La fin de l’Empire Soviétique ne suscite plus qu’un intérêt marginal. Et encore, n’est elle désormais prise en compte que dans une vision géostratégique relative à la présente guerre russo-ukrainienne et à la légitimité des revendications des protagonistes.
Dr Mounir Hanablia
On arguera toujours que les empires ayant une fin inéluctable, celui-ci n’aura pas dérogé à la règle. Certes! Mais il demeure étonnant que le pays le plus vaste du monde et disposant des ressources naturelles quasiment illimitées se soit effondré avec le mur de Berlin comme un château de cartes, sous l’effet de l’alcoolisme ainsi qu’on l’a prétendu, et n’ait pas réussi à empêcher la réunification allemande, décrétée unilatéralement par le chancelier Helmut Kohl, dont il s’avère que la France et même les Etats-Unis ne l’eussent considérée selon l’auteur qu’avec la plus grande circonspection.

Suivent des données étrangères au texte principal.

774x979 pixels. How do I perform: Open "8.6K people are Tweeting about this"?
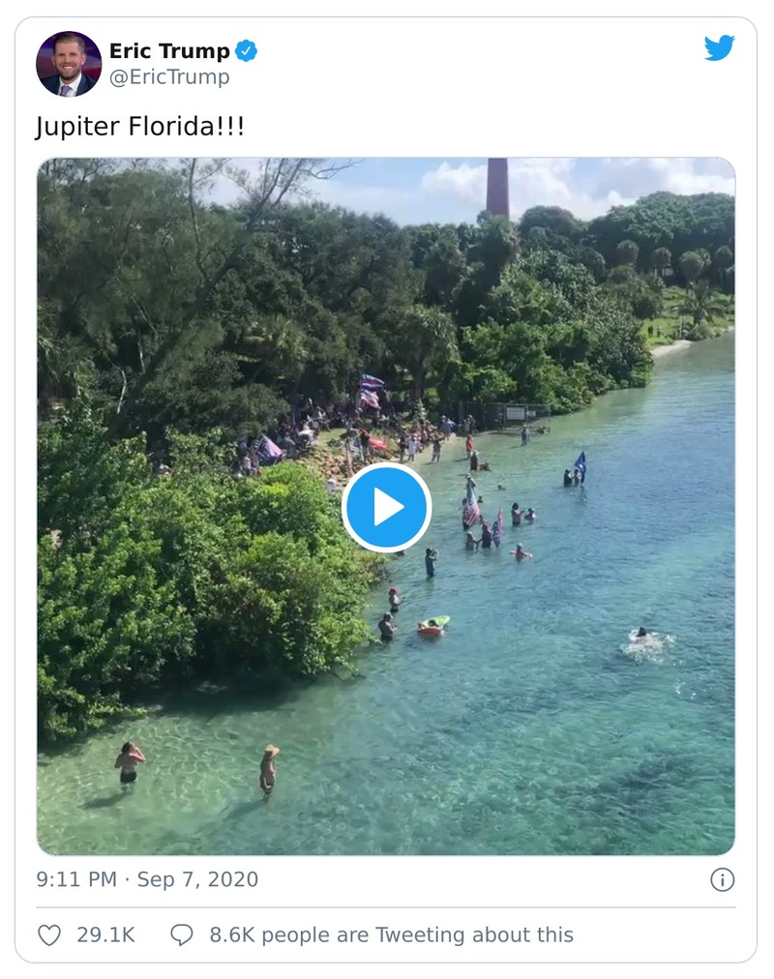[391, 935]
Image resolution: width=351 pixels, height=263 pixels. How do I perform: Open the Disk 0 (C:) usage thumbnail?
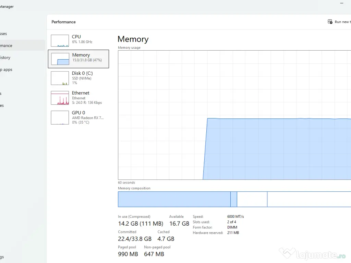coord(60,78)
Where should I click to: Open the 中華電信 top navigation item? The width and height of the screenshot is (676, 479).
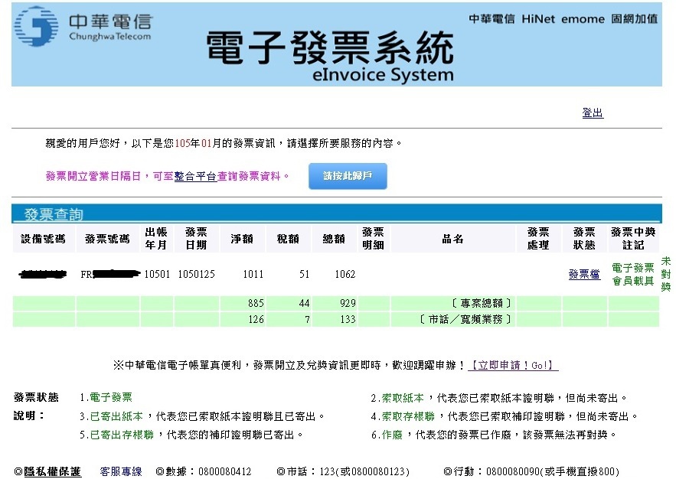point(489,19)
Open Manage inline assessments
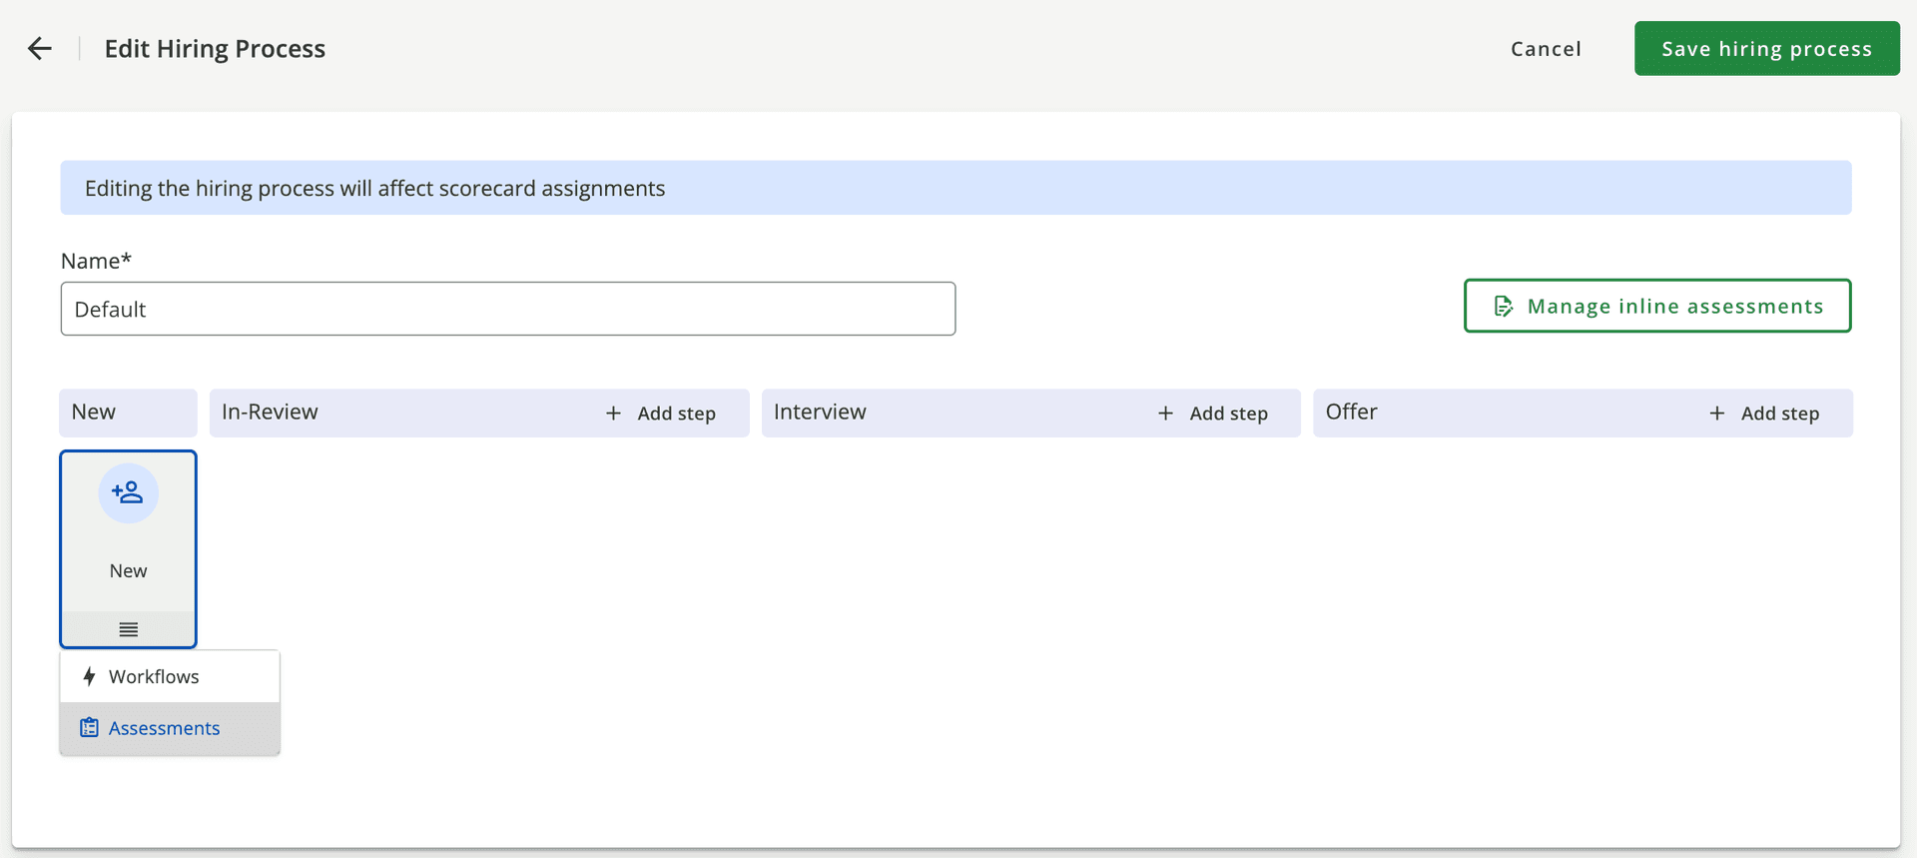The image size is (1917, 858). click(x=1657, y=306)
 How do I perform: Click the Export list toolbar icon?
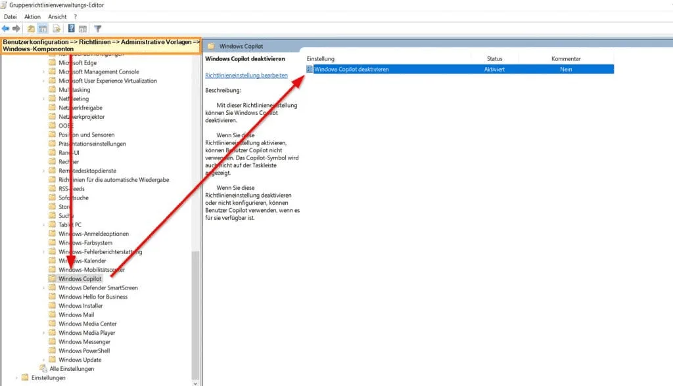(57, 28)
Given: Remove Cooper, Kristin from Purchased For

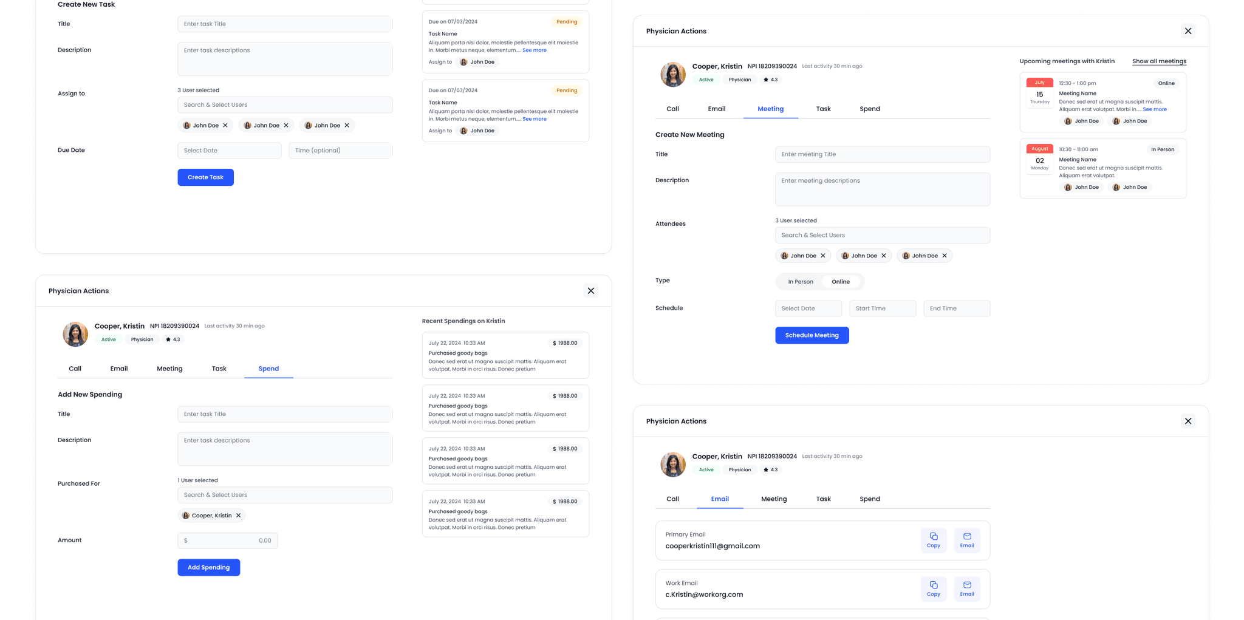Looking at the screenshot, I should pos(239,515).
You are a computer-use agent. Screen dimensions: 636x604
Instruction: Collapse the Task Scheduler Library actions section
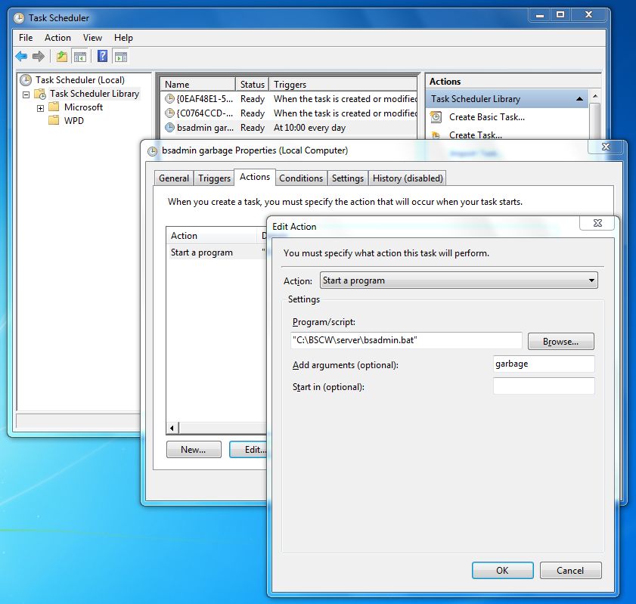(x=579, y=99)
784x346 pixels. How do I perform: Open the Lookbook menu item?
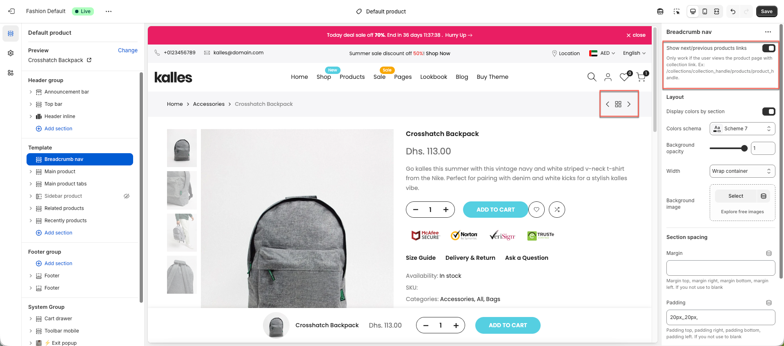(x=434, y=77)
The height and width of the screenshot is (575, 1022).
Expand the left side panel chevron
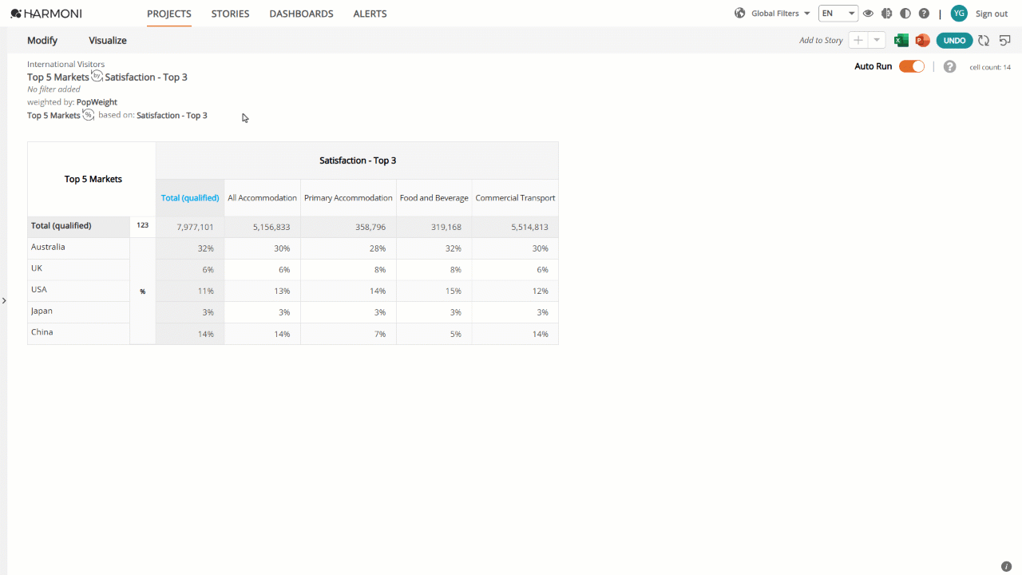pyautogui.click(x=4, y=301)
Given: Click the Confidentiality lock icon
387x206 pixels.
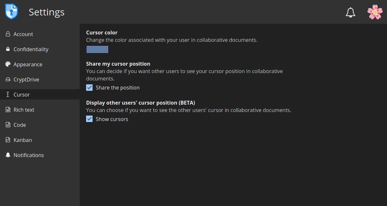Looking at the screenshot, I should pyautogui.click(x=8, y=49).
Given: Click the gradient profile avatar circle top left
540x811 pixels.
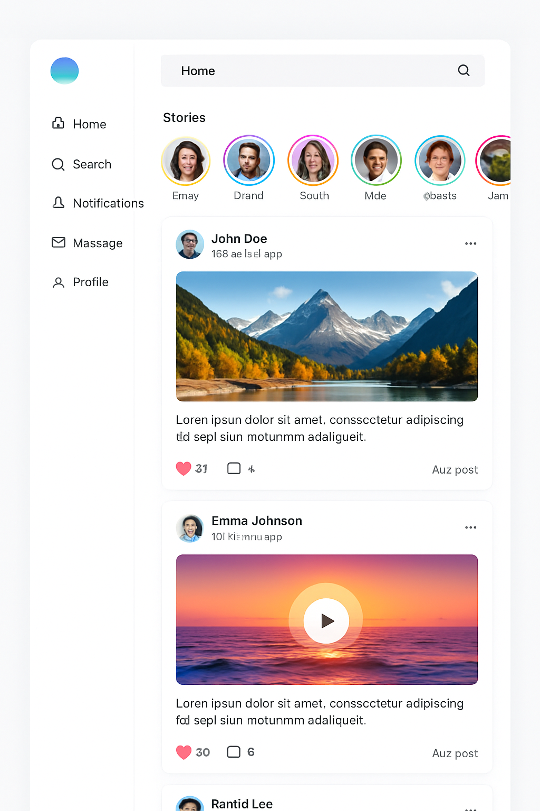Looking at the screenshot, I should coord(64,70).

Faisant face à des difficultés économiques et financières considérables, Gorbatchev s’est trouvé face à un dilemme, celui d’intégrer une Europe dominée par l’Allemagne, tout en sauvegardant l’Union Soviétique. Le corollaire géostratégique à une Allemagne de nouveau puissante a été la perte du glacis extérieur de l’Empire constitué par les pays de l’Europe de l’Est, à commencer par la Pologne, dont l’occupation avait déclenché la seconde guerre mondiale. Mais c’est le nationalisme périphérique des marges de l’Empire, pays baltes et du Caucase, les plus petits, considérés comme les plus faibles, qui en aura finalement eu raison, au moment même où l’émergence de l’Etat proprement russe, incarné par Boris Eltsine, entrera en concurrence avec les institutions soviétiques, puis s’y substituera.
Les soubresauts politiques russes
L’échec du coup d’État immédiatement avant le nouveau traité de l’Union censé garantir sa survie, suivie par l’interdiction du Parti communiste russe n’a fait que consacrer la fin de l’Union Soviétique, officialisée à Belovej le 7 décembre 1991 par une déclaration des présidents russe, biélorusse, et ukrainien.
Les soubresauts politiques russes ultérieurs opposant la présidence à un parlement nostalgique de la grandeur passée avec l’intervention de l’armée au bénéfice du premier qui fera 150 morts, n’y changeront rien.
Il n’en demeure pas moins que si la question des armes nucléaires a été réglée, au bénéfice de la Russie, celle du différend territorial russo-ukrainien n’a pas été abordée.
Plus que cela, Boris Eltsine a entériné l’exigence du président ukrainien de l’intangibilité des frontières héritées de l’Union Soviétique. Est-ce à dire que la Russie n’a aucun droit à revendiquer une part quelconque du territoire ukrainien? Toujours est-il que contrairement aux thèses occidentales et ukrainiennes, le contentieux territorial n’est pas né avec Vladimir Poutine, pas plus que le problème de l’élargissement à l’Est de l’Otan.
En effet, lors de la réunification de l’Allemagne, le secrétaire d’Etat américain James Baker avait proposé à Mikhaïl Gorbatchev soit un retrait des forces de l’Otan d’Allemagne, soit l’interdiction de tout stationnement de ses forces à l’Est de la frontière allemande, c’est-à-dire dans les anciens pays du Pacte de Varsovie. Le plus étrange c’est que cette proposition n’ait pas été suivie du traité en bonne et due forme que le président soviétique puis son successeur russe eussent été en droit d’exiger. Si donc la guerre a fait rage en Ukraine 30 ans plus tard, c’est aussi à l’incompétence et à l’imprévoyance des dirigeants de l’époque qu’on la doit.
La politique nazie à l’Est
En dépit de l’érudition de l’auteur et de sa remarquable capacité à éclairer sur un sujet complexe, en particulier les relations conflictuelles dans la vie politique au sein de la Fédération de Russie, dont la classe politique tunisienne aurait pu s’inspirer pour éviter les dérives qui ont conduit le pays vers l’autoritarisme qui prévaut aujourd’hui, le livre pourtant publié en 2015 après l’annexion de la Crimée par la Russie n’aborde pas la question cruciale de la politique nazie à l’Est, c’est-à-dire dans le grenier à blé ukrainien, si semblable par ses moyens et dans ses objectifs, à celle mise en œuvre aujourd’hui par les Etats-Unis et l’Europe en Ukraine, et qu’on ne peut nullement mettre sur le compte de la folie de Vladimir Poutine.